Schuhe putzen statt Schulbank drücken

(Managua, Februar 1994, Apia-POONAL).- An den Ampeln balgen sich die Kinder um jedes Auto, dem sie für einen halben Cordoba die Scheibe wischen. Andere bieten Kaugummi und Zigaretten an. Oft stehen noch Kleinere daneben und halten nur die Hand auf: „Ich habe heute nocht nichts gegessen.“ Manuel ist zehn. An guten Tagen verdient er 30 Cordobas, das ist fast doppelt soviel, wie seine Mutter nach Hause bringt. Die arbeitet als Putzfrau in einem Krankenhaus. Wenn sie nicht nebenbei selbstgemachte Fruchtsäfte verkaufen würde, dann müßten ihre sechs Kinder mit einer Mahlzeit täglich auskommen. Manuel, der immer an der Kreuzung an der Plaza España steht, geht seit einem halben Jahr nicht mehr in die Schule. Dort muß man jetzt monatlich zehn Cordobas zahlen, und außerdem verlangt der Direktor neue Uniformen. Deswegen müssen immer mehr Mütter ihre Kinder arbeiten schicken: Zeitungen verkaufen, Schuhe putzen oder eben ungefragt Autoscheiben wischen und hoffen, daß ein Almosen gegeben wird. Während in den letzten Jahrren die aus dem freiwilligen Exil zurückgekehrten reichen Familien aus dem früher eher gemächlichen Managua eine hektische Stadt gemacht haben, hat sich auch die Anzahl der Brettersiedlungen vervielfacht. Ehemalige Contras und ausgemusterte Soldaten bekamen am hochwassergefährdeten und moskitoverseuchten Seeufer Parzellen zugewiesen und ein paar Wellblechplatten geschenkt. Andere wurden vom Hausherrn vor die Tür gesetzt und wußten sich nicht anders zu helfen, als ein Stück Land zu besetzen, auf dem sie eine Behausung aus Pappkarton und alten Brettern zimmerten. Und tausende Familien kamen vom Land, wo immer weniger angebaut wird.
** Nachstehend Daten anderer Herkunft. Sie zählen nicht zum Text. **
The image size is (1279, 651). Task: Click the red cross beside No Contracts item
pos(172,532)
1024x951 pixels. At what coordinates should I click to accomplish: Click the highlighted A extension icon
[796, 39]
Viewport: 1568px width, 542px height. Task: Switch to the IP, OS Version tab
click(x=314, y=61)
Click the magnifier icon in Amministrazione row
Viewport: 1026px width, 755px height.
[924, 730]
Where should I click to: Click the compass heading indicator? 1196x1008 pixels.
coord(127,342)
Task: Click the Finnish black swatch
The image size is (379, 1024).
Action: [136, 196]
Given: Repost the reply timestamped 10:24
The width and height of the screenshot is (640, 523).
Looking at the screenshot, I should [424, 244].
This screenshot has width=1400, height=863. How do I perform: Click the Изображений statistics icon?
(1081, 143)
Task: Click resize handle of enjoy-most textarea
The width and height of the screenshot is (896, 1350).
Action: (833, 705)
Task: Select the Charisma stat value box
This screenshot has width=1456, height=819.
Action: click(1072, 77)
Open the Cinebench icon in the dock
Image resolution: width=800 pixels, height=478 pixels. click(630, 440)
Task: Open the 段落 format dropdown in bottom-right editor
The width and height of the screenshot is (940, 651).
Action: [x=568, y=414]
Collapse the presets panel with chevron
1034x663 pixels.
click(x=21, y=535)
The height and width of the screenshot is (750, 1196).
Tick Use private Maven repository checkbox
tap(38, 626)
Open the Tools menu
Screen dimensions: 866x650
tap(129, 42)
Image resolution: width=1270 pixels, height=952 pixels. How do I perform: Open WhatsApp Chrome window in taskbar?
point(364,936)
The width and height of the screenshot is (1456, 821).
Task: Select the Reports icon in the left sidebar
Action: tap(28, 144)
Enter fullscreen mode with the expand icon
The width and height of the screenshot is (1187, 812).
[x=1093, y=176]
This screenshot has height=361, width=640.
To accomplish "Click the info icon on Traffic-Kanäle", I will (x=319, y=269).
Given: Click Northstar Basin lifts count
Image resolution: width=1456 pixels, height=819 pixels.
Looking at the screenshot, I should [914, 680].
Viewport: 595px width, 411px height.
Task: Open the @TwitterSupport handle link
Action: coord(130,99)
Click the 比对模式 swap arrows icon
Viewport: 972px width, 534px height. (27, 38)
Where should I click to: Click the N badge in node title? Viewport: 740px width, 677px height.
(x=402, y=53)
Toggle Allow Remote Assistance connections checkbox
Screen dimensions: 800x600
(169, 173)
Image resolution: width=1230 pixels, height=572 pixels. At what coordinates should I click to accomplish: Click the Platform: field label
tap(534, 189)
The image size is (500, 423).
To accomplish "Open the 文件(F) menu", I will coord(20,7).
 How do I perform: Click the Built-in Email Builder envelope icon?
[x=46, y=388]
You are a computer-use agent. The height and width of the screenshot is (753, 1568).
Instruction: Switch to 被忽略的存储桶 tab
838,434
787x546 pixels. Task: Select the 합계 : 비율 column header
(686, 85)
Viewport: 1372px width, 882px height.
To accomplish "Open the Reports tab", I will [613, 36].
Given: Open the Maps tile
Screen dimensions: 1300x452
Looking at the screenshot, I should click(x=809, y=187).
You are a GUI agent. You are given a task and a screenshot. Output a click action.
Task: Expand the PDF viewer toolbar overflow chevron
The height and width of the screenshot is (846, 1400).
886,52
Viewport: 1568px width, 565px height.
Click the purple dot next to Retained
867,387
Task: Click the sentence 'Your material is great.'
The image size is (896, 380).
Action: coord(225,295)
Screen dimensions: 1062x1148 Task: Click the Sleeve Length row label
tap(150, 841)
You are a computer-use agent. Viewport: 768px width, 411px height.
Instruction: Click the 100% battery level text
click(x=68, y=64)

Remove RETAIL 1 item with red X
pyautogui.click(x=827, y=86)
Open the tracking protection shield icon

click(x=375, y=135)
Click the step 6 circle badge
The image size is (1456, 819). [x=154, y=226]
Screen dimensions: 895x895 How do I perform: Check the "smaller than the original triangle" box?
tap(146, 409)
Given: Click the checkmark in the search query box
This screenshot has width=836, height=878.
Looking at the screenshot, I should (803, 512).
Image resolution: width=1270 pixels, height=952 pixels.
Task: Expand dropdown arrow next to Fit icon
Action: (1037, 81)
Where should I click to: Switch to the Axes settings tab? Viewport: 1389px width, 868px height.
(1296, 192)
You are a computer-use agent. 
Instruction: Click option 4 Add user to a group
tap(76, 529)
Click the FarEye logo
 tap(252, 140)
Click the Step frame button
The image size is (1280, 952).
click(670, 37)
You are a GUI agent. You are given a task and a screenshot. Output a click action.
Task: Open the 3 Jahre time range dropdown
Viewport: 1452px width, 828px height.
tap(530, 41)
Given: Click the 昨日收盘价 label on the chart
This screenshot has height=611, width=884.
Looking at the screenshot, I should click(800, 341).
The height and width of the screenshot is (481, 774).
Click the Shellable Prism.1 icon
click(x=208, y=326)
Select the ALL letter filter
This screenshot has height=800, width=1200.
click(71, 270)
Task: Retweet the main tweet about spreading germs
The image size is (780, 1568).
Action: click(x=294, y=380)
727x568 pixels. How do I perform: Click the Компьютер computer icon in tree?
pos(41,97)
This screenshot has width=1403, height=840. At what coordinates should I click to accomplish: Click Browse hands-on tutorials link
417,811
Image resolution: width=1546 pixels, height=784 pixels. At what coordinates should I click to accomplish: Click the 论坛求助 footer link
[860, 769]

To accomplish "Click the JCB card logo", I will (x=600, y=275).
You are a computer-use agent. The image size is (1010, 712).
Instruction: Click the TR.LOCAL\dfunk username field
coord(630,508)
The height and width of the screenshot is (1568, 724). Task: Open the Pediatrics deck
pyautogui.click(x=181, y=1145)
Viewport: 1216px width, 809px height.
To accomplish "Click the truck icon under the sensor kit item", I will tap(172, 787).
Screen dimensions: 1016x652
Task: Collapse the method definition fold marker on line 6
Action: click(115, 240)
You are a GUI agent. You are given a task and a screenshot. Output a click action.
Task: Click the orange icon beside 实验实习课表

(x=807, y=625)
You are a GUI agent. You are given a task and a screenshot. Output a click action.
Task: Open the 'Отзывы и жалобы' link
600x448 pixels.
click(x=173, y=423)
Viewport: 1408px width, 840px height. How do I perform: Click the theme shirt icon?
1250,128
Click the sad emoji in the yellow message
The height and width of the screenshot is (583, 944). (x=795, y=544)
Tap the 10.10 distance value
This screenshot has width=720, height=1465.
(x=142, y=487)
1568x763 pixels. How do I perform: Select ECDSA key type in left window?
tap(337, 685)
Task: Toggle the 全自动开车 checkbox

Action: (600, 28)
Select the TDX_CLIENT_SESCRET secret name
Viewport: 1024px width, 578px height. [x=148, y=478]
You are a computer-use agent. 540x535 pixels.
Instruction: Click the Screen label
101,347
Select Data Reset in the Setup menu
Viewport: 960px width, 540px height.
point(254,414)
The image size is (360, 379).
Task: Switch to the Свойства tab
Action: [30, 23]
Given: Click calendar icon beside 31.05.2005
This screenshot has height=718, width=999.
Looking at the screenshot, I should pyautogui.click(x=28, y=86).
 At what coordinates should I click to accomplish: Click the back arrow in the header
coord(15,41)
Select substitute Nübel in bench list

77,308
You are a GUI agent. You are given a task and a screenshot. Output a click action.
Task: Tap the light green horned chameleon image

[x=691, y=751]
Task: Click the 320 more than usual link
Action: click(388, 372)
Slums dehnen sich rasch aus

Während der sandinistischen Revolution flüchtete das Kapital in die USA oder in stabilere lateinamerikanische Länder. Denn als der Staat die strategische Wirtschaftsplanung an sich zog, übten die meisten Unternehmer einen politische motivierten Investitionsboykott. Daß dann nach der Wahlschlappe der FSLN fast übergangslos eine neoliberale Roßkur folgte, hat die Sache nur noch schlimmer gemacht. Die staatlichen Subventionen für Grundnahrungsmittel, Strom und Wasser wurden gestrichen, die Staatsbetriebe privatisiert oder gleich geschlossen, die Kreditzinsen kräftig angehoben. Nach und nach wurden auch kostenlose Schulbildung und die freie Gesundheitsversorgung beseitigt. So leben heute in Nicaragua von den fast vier Millionen Einwohnern rund 600 000 Kinder in schwierigen sozialen Verhältnissen, rund 100 000 am Rand des Existenzminimums. Die Zahl der arbeitenden Kinder dürfte bei 20 000 liegen. Rund 6000 Kinder leben auf der Straße. Vor allem die obdachlosen Kinder und Jugendlichen drohen immer stärker in einen Strudel von Gewalt, Kriminalität und Drogen zu geraten.